[START DATA FOR THIS EXERCISE]

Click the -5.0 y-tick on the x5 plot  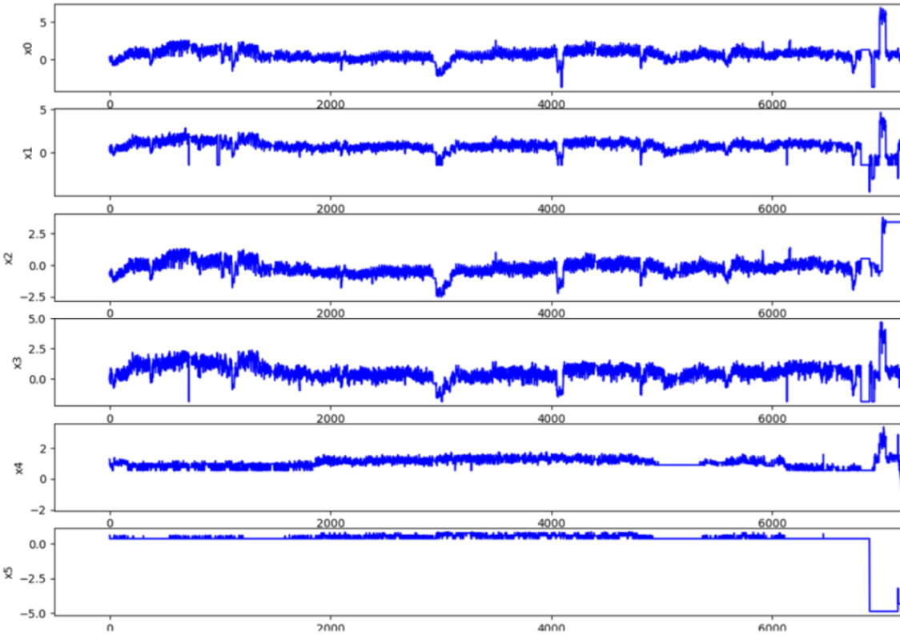click(x=38, y=613)
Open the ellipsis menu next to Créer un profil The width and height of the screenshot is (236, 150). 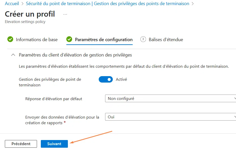pyautogui.click(x=65, y=14)
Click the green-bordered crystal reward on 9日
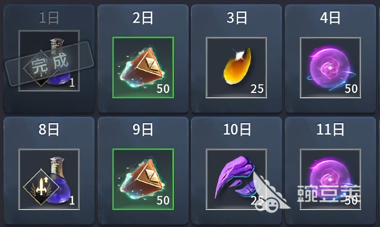380x227 pixels. tap(143, 179)
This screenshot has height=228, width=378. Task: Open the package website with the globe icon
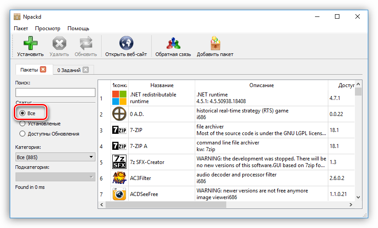point(126,44)
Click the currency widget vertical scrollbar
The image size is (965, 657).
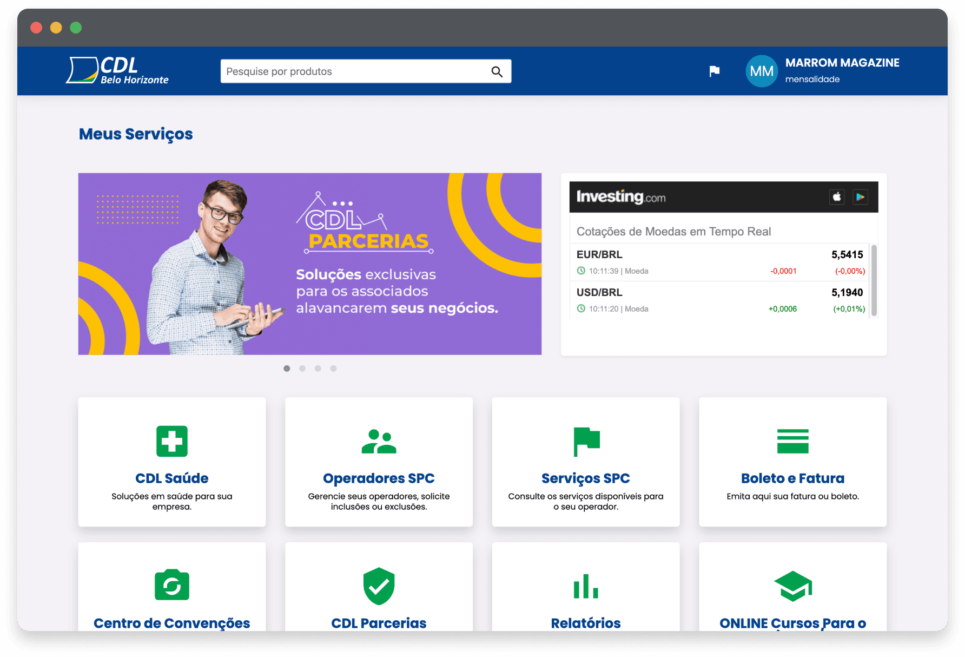[x=874, y=280]
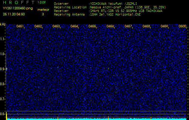The width and height of the screenshot is (189, 120).
Task: Click the 0451 time marker
Action: pyautogui.click(x=20, y=26)
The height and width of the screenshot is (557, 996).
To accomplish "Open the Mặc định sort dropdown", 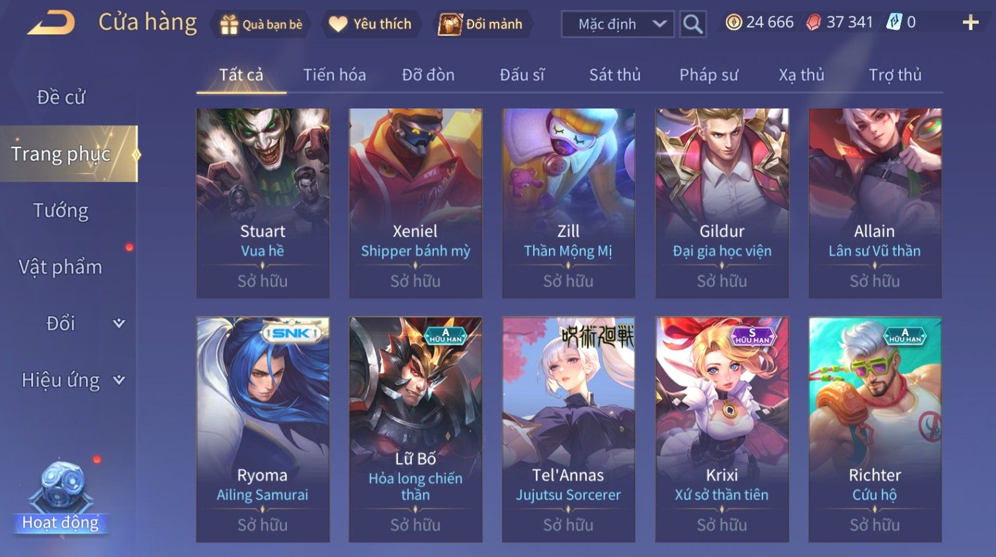I will click(x=618, y=24).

[END DATA FOR THIS EXERCISE]

Recast the lines between the one holding "This screenshot has" and the one holding "point(126,44)", inclusive, as a Markdown table with columns "Row" and "Line". Skip blank lines and leave the pictures out.

» WRITTEN SOLUTION
| Row | Line |
|---|---|
| 1 | This screenshot has height=228, width=378. Task: Open the package website with the globe icon |
| 2 | point(126,44) |